• **What the task asks**: For every line in the data below that contains "vertical", copy the line.

[Start of section]

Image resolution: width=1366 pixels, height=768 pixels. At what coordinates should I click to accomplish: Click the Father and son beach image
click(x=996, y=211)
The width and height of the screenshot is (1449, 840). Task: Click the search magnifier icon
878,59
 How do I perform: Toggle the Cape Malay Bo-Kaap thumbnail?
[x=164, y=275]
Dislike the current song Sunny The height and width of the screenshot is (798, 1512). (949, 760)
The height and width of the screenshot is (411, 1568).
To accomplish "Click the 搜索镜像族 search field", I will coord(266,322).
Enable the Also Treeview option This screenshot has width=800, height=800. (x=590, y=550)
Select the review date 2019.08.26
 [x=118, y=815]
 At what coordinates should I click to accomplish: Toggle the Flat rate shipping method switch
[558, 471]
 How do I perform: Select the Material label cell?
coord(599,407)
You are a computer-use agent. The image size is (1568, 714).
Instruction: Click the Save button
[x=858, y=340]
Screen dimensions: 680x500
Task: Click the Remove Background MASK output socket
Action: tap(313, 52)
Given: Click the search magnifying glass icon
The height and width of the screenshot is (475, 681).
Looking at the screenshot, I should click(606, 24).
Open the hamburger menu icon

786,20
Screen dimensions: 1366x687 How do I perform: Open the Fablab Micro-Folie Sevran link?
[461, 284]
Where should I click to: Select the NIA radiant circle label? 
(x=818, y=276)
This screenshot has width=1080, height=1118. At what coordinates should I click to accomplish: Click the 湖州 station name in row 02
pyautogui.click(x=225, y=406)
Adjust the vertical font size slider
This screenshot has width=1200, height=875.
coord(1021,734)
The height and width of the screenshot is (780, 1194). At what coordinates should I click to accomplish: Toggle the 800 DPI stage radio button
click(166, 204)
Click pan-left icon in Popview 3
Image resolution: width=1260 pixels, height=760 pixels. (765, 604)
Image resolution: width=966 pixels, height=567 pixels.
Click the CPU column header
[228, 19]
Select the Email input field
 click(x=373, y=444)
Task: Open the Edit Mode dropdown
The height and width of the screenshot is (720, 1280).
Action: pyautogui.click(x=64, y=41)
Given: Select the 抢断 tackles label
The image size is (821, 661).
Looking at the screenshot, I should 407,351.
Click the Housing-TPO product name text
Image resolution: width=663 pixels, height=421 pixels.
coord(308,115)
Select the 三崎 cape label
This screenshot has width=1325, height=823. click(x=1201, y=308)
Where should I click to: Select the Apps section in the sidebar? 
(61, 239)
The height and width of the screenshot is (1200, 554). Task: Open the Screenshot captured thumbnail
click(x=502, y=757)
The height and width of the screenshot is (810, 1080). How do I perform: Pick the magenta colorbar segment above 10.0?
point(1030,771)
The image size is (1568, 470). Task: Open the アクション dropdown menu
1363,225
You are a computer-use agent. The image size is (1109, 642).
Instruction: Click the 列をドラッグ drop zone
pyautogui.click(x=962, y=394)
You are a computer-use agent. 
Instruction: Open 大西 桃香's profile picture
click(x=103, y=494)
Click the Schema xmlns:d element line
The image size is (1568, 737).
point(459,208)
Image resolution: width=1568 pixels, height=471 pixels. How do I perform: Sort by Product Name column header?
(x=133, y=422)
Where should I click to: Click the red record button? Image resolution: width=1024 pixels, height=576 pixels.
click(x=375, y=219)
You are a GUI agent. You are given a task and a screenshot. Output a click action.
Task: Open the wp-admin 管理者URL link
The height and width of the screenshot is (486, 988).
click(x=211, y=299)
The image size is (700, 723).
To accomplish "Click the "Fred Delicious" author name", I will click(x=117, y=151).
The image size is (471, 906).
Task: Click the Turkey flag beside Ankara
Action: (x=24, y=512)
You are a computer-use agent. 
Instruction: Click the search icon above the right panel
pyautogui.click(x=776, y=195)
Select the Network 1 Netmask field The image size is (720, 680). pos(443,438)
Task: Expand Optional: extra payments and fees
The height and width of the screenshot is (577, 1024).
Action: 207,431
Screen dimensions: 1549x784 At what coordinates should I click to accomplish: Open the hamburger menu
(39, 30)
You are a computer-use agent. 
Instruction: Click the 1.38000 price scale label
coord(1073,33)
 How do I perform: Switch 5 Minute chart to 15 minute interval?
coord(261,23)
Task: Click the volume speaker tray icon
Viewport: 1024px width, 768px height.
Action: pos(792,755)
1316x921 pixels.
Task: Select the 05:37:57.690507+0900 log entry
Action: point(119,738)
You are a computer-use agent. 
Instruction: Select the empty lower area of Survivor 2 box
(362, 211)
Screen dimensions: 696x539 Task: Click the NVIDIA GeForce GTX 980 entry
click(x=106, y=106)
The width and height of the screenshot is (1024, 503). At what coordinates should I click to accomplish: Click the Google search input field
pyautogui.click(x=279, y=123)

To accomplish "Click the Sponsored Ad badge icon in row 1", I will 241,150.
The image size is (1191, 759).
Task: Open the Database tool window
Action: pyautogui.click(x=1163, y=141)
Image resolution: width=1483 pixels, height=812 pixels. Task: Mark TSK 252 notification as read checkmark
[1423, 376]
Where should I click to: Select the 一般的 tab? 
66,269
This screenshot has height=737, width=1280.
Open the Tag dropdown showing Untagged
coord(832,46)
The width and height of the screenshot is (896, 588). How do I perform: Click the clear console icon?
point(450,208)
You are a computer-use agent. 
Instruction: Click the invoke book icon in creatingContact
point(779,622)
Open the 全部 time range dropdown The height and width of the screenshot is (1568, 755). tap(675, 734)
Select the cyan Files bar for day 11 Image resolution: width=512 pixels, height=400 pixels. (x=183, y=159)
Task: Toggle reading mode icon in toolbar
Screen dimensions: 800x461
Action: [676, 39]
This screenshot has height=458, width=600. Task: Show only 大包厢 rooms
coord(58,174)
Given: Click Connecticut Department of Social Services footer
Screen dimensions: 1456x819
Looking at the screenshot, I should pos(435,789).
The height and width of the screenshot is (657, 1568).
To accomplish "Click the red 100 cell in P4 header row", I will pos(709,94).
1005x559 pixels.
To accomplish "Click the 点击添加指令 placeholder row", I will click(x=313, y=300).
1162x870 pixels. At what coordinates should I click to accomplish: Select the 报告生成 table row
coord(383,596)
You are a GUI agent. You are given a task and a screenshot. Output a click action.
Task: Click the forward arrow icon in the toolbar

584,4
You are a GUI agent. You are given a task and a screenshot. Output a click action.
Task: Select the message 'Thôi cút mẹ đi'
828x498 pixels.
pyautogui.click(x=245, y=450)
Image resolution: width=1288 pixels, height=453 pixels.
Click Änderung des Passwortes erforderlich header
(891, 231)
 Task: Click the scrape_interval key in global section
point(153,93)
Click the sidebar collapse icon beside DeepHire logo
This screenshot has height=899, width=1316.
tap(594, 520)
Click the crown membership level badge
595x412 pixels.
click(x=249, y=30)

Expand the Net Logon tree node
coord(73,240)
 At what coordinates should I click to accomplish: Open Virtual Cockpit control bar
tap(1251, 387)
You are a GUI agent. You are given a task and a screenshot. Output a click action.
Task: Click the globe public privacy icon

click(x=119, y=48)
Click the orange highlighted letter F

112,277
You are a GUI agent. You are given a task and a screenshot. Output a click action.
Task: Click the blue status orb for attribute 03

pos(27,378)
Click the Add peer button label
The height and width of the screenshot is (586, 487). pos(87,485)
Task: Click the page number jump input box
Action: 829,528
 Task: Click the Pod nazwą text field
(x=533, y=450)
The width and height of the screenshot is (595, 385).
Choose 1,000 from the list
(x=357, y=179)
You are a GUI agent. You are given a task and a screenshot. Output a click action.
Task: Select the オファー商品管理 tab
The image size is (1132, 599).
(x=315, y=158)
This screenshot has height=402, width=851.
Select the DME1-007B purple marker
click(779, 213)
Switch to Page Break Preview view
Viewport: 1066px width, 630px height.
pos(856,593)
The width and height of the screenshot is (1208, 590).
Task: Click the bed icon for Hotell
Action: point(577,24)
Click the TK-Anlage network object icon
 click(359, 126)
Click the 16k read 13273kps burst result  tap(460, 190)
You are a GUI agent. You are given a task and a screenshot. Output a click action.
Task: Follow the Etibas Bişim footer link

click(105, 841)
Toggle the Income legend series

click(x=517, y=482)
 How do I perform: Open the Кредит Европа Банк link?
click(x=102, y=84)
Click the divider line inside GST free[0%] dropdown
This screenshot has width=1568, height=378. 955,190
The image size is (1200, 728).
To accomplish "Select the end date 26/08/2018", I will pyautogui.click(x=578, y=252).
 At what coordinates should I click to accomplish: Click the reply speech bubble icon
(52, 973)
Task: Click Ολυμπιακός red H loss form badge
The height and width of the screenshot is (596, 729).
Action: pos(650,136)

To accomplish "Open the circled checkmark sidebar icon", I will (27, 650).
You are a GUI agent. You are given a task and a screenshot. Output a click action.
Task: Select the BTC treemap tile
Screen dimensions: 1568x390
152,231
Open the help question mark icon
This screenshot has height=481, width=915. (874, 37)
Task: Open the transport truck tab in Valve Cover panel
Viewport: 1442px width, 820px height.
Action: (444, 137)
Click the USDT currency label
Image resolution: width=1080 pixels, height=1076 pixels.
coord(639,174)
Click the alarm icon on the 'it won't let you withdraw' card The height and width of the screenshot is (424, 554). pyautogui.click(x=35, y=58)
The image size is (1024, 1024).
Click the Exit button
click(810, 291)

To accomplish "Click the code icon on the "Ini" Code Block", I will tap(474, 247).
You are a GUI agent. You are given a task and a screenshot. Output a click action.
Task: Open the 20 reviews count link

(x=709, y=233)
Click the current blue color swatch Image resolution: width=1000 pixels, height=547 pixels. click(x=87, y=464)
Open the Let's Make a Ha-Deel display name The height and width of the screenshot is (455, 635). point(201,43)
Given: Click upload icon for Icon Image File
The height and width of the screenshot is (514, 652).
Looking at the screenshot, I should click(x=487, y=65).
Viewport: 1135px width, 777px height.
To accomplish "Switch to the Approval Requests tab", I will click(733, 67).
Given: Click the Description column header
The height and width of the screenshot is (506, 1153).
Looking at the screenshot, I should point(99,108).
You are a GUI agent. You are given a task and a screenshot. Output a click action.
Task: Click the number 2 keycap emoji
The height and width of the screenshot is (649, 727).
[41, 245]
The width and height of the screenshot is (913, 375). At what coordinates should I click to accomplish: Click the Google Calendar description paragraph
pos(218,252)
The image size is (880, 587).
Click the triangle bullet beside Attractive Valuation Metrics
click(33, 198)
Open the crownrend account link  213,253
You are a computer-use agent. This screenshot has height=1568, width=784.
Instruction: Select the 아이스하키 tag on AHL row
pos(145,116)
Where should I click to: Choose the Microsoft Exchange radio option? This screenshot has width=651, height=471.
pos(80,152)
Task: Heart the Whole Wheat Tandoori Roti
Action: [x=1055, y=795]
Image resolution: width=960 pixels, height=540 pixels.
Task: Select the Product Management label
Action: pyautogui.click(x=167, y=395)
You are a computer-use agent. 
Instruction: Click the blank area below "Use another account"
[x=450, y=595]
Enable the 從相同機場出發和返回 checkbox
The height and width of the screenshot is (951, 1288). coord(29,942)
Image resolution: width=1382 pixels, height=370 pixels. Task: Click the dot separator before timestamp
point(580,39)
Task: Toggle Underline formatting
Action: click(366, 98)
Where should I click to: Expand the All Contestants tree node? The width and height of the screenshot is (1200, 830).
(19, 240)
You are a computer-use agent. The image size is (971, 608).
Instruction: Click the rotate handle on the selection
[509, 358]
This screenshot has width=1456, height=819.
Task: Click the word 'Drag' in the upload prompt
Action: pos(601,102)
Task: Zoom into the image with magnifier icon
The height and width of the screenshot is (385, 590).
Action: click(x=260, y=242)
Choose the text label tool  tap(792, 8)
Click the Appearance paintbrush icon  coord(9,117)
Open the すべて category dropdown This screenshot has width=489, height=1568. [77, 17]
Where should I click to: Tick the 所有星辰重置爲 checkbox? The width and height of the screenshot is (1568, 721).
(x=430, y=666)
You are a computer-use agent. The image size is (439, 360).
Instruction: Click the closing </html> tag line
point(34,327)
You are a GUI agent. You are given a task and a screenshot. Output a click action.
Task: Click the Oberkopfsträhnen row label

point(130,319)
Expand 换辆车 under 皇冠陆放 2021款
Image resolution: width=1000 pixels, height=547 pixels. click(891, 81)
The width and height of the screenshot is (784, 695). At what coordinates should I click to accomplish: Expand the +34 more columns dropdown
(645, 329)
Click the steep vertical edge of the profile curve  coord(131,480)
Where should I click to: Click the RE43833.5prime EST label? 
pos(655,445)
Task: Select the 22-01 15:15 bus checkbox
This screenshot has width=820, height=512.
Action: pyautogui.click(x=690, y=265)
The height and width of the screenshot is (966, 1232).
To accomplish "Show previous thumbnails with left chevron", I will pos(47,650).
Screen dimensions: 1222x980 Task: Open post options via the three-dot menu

[End of section]

• **Your response**:
Adjust the vertical font size slider
Click the steep vertical edge of the profile curve  coord(131,480)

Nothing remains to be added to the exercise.